Light and electron microscopic observations of glycogen in semi-thin sections employing GMA, Quetol 523 and methylmethacrylate.

The use of improved GMA-Quetol 523 or GMA-Quetol 523 methyl methacrylate (MMA) mixture as an infiltration medium for the histochemical demonstration of glycogen has been devised to facilitate embedding, sectioning and staining. An improved method of infiltration uses such mixtures with a double weight of QCU-1 as a catalyst. Since the double weight of catalyst prevents interference by bleeding of picric acid from tissue blocks into the resin mixtures, improved mixtures penetrate readily and completely into the tissue fixed in picric acid-formaldehyde-glutaraldehyde solution (PAFG). PAFG solution has been found suitable for the histochemical fixation of glycogen in semithin sections. In hepatocytes specific reaction products appeared a deep reddish-purple after periodic oxidation and Schiff's reaction (PAS reaction), which was lost in previous digestion by means of salivary deastase.
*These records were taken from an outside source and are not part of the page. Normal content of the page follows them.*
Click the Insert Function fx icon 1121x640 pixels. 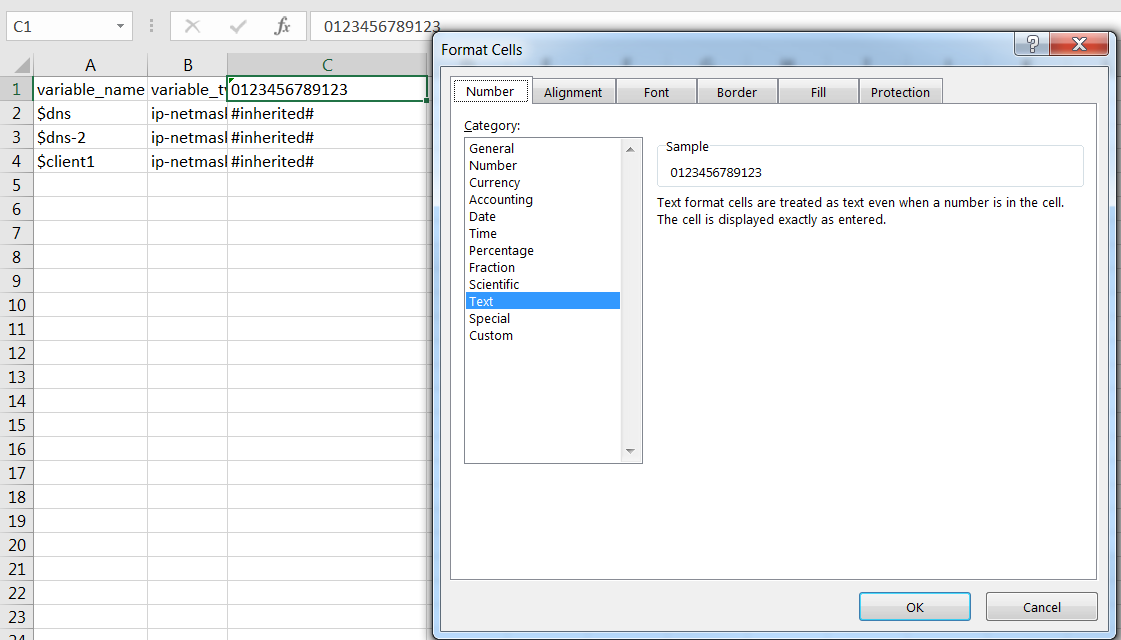pos(282,27)
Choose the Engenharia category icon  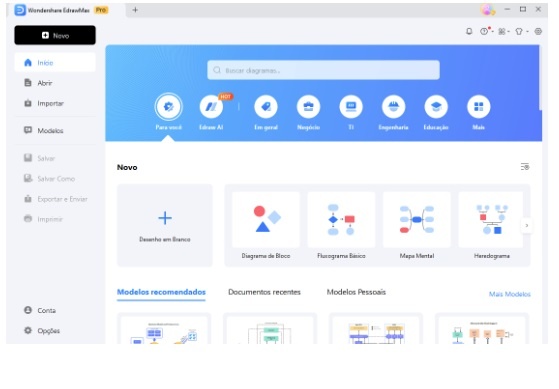coord(394,106)
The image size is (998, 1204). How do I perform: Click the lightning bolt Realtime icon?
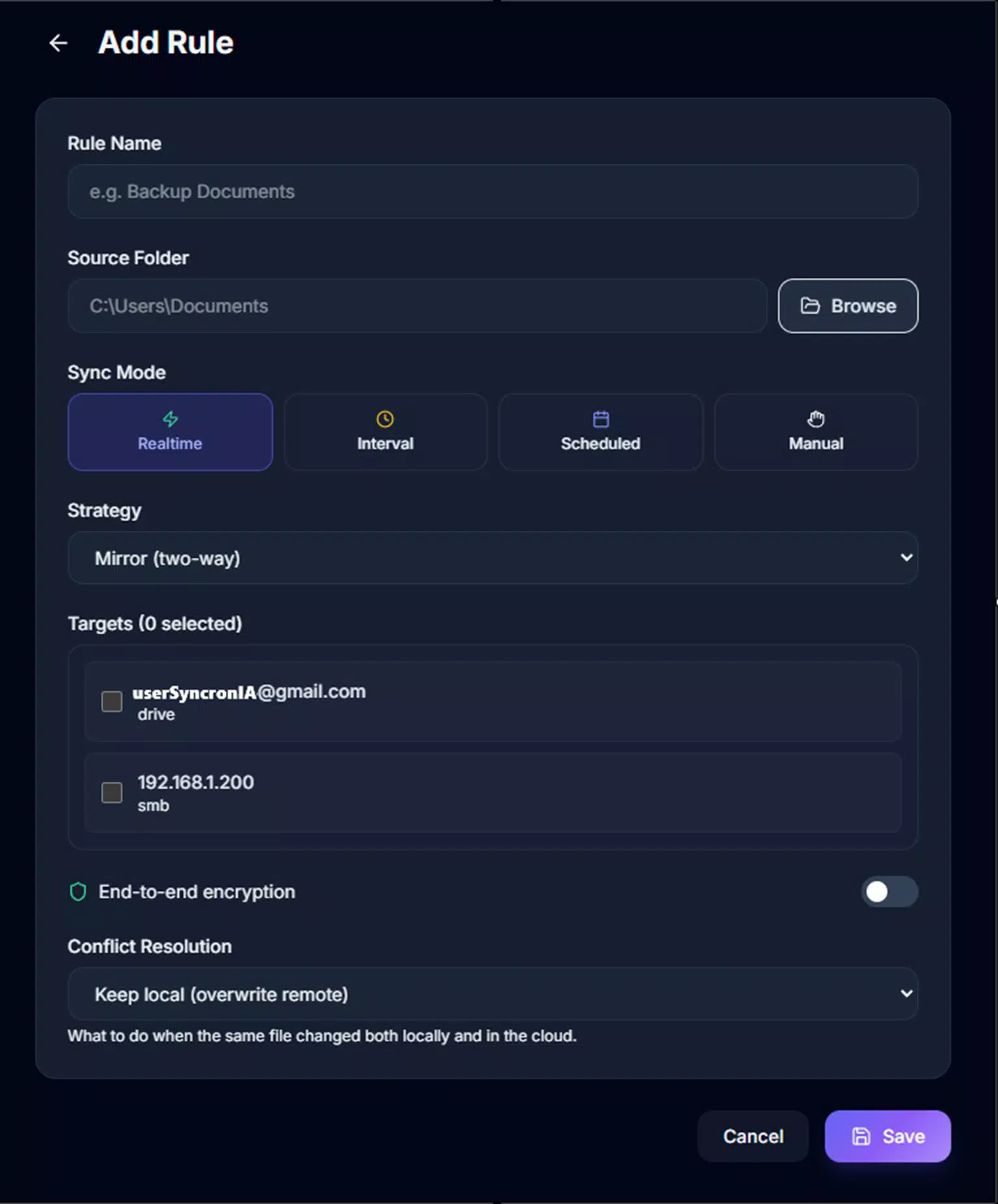[x=170, y=419]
Glycogen can be identified as a PAS positive area in semi-thin sections 0.2-0.3 micrometers thick under the light microscope. Identical reactions sites of such sections show a high contrast in electron microscopy without any staining by either heavy metals or osmium tetraoxide vapor. It was therefore demonstrated that total glycogen produced after PAS reaction was revealed distinctly with deep contrast precipitates. This method provides significant morphological data for the histochemical localization of glycogen.